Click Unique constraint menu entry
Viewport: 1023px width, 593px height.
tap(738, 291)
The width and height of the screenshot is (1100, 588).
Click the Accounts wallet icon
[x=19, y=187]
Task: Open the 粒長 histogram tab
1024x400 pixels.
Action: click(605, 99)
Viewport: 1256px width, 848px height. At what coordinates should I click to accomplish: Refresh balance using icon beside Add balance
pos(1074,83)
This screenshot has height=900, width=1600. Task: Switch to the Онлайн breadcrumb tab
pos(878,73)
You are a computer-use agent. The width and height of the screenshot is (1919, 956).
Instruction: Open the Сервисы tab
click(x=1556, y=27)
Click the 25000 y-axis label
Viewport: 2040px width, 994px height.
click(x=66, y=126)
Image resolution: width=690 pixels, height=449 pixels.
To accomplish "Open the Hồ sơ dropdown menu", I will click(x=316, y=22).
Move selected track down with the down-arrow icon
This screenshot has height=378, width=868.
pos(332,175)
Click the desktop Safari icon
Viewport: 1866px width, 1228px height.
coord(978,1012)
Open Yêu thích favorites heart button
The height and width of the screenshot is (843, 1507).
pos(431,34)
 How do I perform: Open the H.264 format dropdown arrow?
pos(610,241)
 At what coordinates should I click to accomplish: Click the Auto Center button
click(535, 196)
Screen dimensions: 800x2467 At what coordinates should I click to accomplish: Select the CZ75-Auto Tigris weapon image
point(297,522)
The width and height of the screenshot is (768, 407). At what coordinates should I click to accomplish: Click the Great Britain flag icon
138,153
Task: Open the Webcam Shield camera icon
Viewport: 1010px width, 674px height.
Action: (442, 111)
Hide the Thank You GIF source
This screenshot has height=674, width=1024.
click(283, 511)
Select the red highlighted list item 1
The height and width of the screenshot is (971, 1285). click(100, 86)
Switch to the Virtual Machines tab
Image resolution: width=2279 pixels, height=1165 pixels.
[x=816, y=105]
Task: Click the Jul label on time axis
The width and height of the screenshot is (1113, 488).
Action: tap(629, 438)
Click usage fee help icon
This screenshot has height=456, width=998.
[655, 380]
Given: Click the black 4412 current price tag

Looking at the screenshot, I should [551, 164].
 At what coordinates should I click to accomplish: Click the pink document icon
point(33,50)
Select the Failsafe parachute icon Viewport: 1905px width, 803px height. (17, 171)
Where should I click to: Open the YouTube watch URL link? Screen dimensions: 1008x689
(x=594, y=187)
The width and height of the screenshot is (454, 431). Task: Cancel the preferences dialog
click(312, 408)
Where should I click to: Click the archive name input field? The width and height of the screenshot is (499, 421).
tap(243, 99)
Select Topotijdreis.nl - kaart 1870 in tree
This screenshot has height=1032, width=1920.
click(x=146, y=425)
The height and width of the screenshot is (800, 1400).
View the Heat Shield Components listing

* _Task goal_
Update the listing lines between the one holding "At what coordinates should I click to accomplish: Click the pink" and the one holding "click(312, 408)", inclusive, so that "preferences" becomes "settings" and nothing else changes. Return only those lines.

* _Task answer_
 At what coordinates should I click to accomplish: Click the pink document icon
point(33,50)
Select the Failsafe parachute icon Viewport: 1905px width, 803px height. (17, 171)
Where should I click to: Open the YouTube watch URL link? Screen dimensions: 1008x689
(x=594, y=187)
The width and height of the screenshot is (454, 431). Task: Cancel the settings dialog
click(312, 408)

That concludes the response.